Having trouble understanding this nonsense? Are you a law student? Well come on, get it together. You should know all the laws by now. Not a law student? Are you hooking up with one of the cast members? Or did you hook up with someone else and make a cast member? Then why are you here? Ok, either way you're here and probably have no idea what a lot of these jokes mean. Please consult this glossary to gain familiarity with some of the common legal terminology used during tonight's show.
1L: An innocent (and naive) first-year law student. The life has not yet been drained from their eyes.
Cold Call: The ideal form of torture by law professors. Each class, students shiver in fear that the professor will randomly call on them for an interrogation of the class reading. Probably a violation of the 8th amendment and the Geneva Convention's rules against torture.
The Curve: The bane of any law student's existence. Makes a B+ seem like the pot of gold at the end of a rainbow. And no, we're not sure what a "floating curve" is either.

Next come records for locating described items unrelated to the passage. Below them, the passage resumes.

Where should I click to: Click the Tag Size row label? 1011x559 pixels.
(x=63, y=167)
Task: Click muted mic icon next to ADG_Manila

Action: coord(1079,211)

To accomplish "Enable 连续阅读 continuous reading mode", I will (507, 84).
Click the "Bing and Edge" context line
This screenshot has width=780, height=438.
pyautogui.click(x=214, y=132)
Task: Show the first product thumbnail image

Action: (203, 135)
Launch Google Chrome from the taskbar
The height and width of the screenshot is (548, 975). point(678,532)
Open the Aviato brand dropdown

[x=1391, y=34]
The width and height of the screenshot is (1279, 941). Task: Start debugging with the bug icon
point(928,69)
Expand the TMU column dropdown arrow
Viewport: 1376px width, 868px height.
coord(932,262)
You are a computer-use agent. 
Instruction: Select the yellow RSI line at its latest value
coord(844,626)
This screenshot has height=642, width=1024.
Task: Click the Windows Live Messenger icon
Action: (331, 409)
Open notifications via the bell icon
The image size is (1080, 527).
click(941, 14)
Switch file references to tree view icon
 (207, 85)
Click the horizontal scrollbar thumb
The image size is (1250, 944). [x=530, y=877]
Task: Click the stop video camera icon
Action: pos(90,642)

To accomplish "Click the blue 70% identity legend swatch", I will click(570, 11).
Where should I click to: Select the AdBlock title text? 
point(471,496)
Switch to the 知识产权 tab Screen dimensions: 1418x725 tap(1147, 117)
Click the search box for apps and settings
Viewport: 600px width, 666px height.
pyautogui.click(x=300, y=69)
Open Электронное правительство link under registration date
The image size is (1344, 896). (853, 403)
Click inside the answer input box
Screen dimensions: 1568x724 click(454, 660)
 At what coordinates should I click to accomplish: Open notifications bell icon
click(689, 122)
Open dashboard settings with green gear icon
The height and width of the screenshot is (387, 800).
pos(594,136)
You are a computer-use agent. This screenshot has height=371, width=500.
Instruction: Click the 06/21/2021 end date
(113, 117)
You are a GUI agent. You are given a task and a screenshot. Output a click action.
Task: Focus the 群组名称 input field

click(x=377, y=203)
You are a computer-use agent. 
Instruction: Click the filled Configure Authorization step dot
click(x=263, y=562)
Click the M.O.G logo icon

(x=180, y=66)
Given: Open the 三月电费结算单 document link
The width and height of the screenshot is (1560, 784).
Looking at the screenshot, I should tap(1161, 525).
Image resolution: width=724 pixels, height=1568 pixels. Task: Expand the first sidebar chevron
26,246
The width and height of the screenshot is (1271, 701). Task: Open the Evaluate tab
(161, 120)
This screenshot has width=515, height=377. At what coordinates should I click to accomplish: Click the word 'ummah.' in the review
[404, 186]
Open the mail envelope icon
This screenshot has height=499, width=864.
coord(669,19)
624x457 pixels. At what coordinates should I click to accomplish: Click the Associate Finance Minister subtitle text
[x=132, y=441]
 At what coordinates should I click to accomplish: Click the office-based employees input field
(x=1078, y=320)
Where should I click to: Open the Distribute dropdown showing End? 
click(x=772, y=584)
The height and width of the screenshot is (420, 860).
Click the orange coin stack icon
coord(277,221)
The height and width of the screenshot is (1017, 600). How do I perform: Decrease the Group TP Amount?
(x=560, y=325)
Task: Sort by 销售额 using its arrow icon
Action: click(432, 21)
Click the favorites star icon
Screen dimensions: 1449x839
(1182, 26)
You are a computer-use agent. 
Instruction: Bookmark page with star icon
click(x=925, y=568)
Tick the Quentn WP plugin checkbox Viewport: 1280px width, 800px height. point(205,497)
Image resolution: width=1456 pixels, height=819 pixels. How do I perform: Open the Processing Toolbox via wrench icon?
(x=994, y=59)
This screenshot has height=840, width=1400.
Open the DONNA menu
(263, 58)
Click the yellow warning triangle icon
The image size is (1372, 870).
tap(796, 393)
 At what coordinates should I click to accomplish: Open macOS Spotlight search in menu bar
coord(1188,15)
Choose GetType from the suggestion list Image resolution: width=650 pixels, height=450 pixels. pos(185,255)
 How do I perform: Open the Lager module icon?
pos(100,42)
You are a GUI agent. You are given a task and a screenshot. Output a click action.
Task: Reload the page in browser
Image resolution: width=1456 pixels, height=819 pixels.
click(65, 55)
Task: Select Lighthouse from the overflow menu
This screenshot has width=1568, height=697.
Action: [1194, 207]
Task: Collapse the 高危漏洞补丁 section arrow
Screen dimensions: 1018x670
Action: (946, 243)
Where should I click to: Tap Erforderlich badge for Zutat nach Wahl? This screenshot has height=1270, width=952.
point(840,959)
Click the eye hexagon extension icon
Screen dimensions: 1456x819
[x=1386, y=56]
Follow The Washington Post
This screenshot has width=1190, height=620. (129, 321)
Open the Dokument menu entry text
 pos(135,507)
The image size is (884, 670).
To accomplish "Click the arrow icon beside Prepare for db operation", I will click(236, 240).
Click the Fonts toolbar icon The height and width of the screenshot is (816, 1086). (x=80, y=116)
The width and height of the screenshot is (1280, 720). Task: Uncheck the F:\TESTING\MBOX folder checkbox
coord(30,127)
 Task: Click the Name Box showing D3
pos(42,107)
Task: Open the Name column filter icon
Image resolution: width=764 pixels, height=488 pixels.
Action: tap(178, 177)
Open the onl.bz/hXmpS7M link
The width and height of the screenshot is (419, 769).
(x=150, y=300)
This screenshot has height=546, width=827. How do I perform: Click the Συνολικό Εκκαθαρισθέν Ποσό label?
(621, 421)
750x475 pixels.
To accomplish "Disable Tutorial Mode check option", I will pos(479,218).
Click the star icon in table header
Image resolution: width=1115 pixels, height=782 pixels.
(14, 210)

Big Law: You coud say that working for big law is fulfilling and exciting. You could also say that law students are humble. We all know why law students are dying to secure a big law job reviewing documents for 12 hours every day - $$$
Summer Associate: This is when a law student works at a law firm over the summer. The law firm rizzes the summer associate up - big dinners, activities, drinking - so they can't help but sign on to work there after graduating. Then the real work begins.
Public Interest: Want to save the world through the law? And worry about rent? PI may be for you!
Gunner: That one really annoying know-it-all in your class that needs everyone else to know they know it all tooo.
MPRE: Multistate Professional Responsibility Examination - aka the test law students have to take that teaches us how to be ethical (e.g. don't sleep with your clients and other stuff). But why would lawyers even need to learn the rules of ethics? Lawyers are inherently ehtical!
Law Review: Not just any journal--the best, most presigious labor camp that any law student will have the privilage of slaving away for. Every law school has a law review and ours is called Texas Law Review (duh). TLR staff editors know a lot about em-dashes and en-dashes AND get to correct italicized commas -- woohoo! But seriously, they are really smart.
Blue Book: Did you honestly think lawyers would use plebian citation rules like MLA? No no, the legal profession has its own convoluted set of rules all bound up in a little blue book that we call... the Bluebook. And yes, Texas has its own separate citation form called the Greenbook.
Citation: Aggressively attribute every single thing you write to someone smarter than you.
Id.: One of those aforementioned citations! When legal writers get tired of writing those long citations over and over again, they can throw in an "Id." It basically means "what she said" in the last citation. Double it and give it to the next person.
Supra: How to explain this without sounding boring? Um - another citation! It means "what she said" earlier in the article.
Westlaw/Lexis/Bloomberg: Legal research databases of choice for law students and purveyor of granola bars, free water bottles, and more swag. Allegiance to a database parallels the alliance to either House Lannister or House Stark, just without the dragons and nudity.
Clerkship: You know the drill by now - prestigious and hard to obtain. Baby lawyers work under a judge for 1-2 years writing and writing and writing.